Her own face was stony and blank. Allowing herself to access any emotions puts her at risk of exposing something she shouldn't.

She wasn't glad, wasn't relieved when she found out that her father had died, but she wasn't sad either, she was just numb.

Like everything else in her life, it was happening. Kira stores her experiences in filing cabinets in her mind, a long list of happenings.

"Come back to the dining hall with us," says Noel.

"There will be lots of food."

Jayden takes a step forward, and they all fall silent.

Kira, too, suddenly feels incapable of speech. The world balances on a knife's edge when Jayden is about to speak, like the slightest disturbance will cut the very folds of the surrounding air.

"Forget food, she needs a drink. Come to the bar."

Without even contemplating a refusal, she nods. She puts it down to her own fatigue. She is even immune to the restorative properties of a strong whiskey, though she rarely drinks, cautious of the risks in her genes, she doesn't want to end up like the man in the box.

As if caught up in the same magnetism as the rest of the gang, she falls into step with them behind Jayden, watching the back of his head.

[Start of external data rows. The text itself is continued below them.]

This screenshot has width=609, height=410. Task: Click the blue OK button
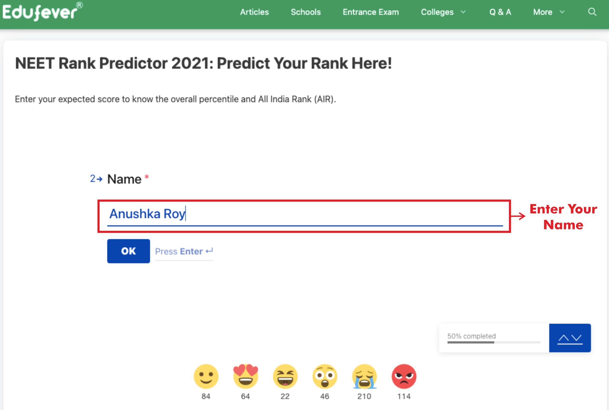[128, 251]
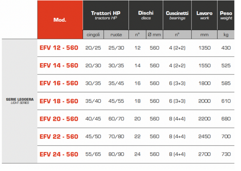Choose the EFV 18 - 560 row label

coord(59,101)
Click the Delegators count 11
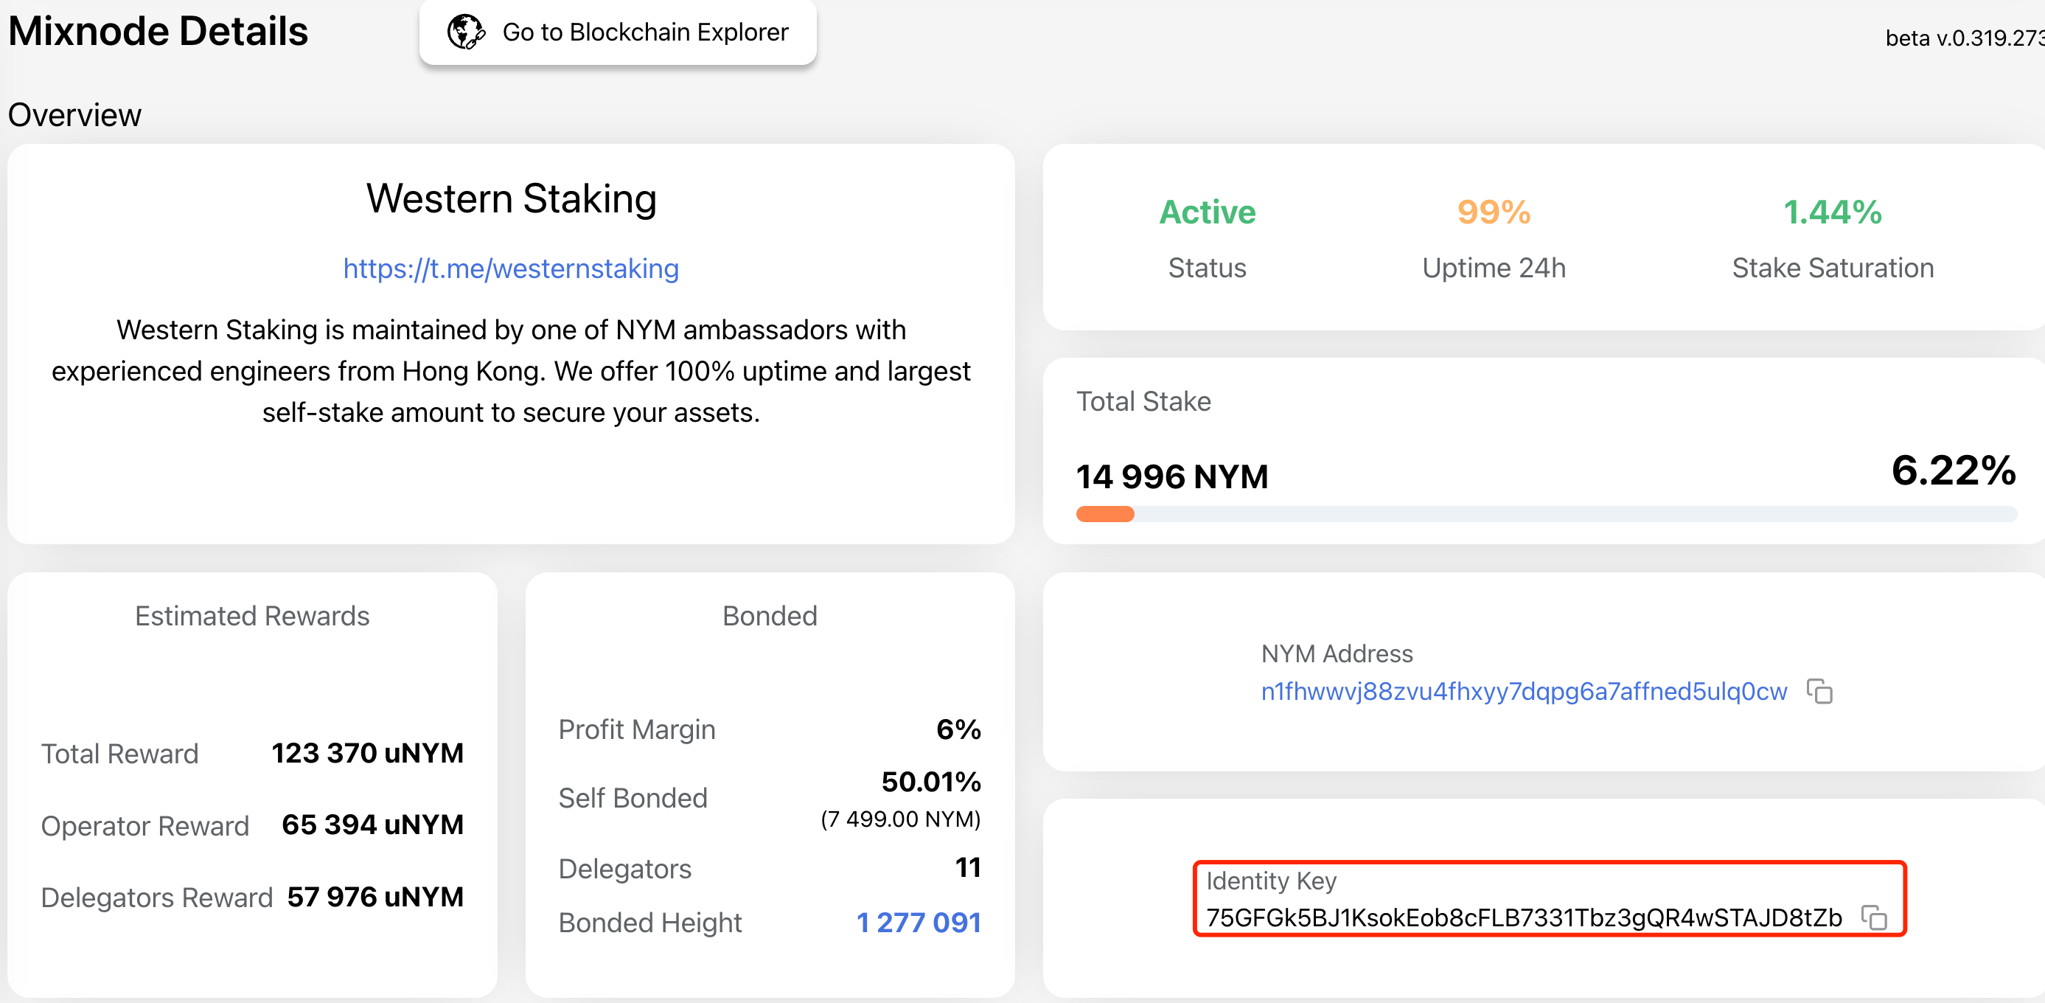 pos(968,867)
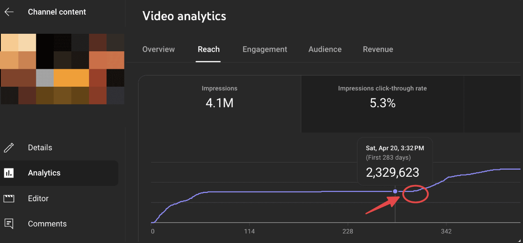Switch to the Overview tab
Image resolution: width=523 pixels, height=243 pixels.
[159, 49]
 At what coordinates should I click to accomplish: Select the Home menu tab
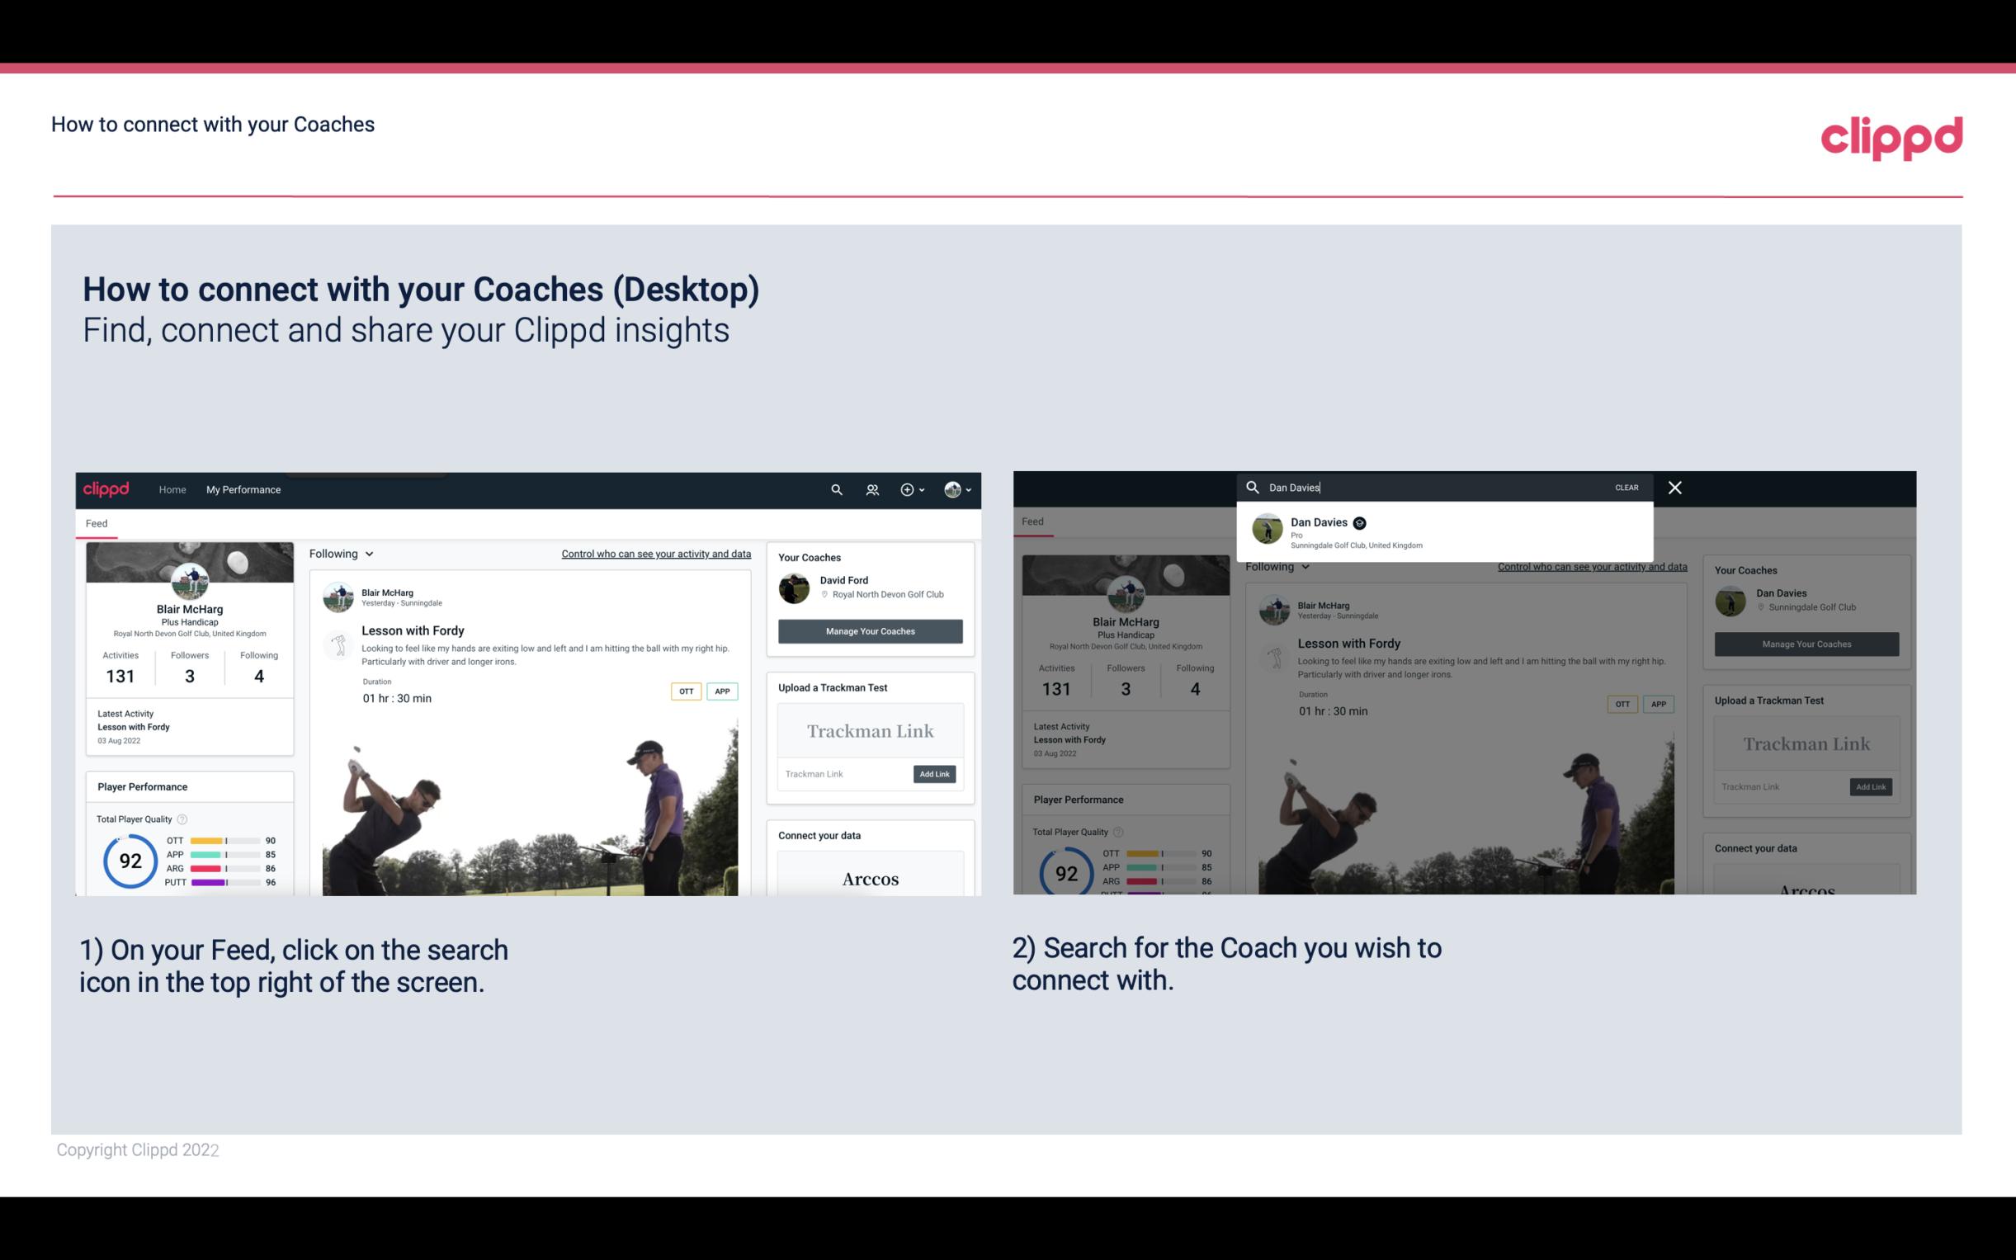pos(173,489)
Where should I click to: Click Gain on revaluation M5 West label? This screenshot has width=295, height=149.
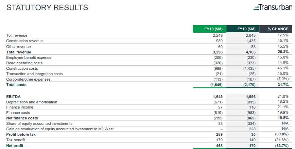60,129
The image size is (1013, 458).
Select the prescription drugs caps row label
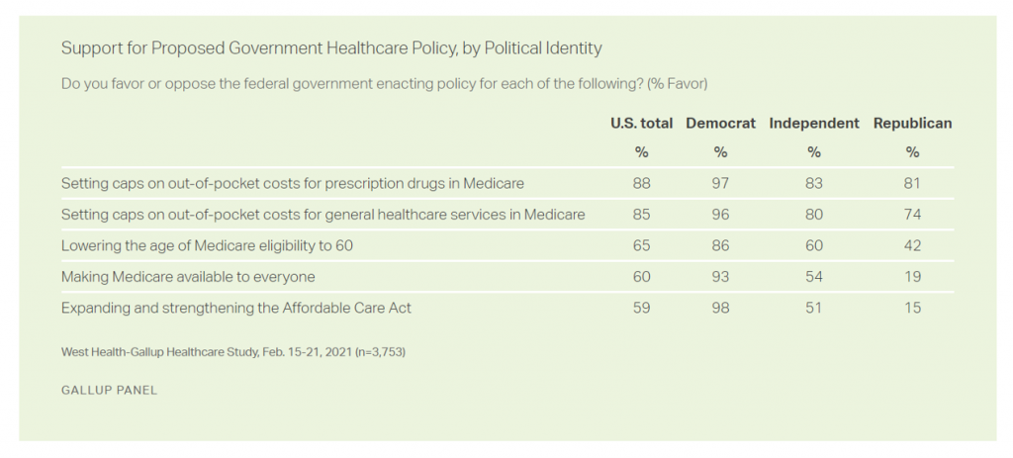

Jayden's hair is thick and wavy, and Kira gets the impression that he cuts it with his own scissors because the lines are choppy and uneven. At the top of his spine, just peeking out past the collar of his shirt, is another tattoo, something geometric and angular that he cannot figure out without seeing the picture in full.

They leave the funeral party behind, and no one questions them.

Kira has the strange feeling that no one here questions Jayden at all.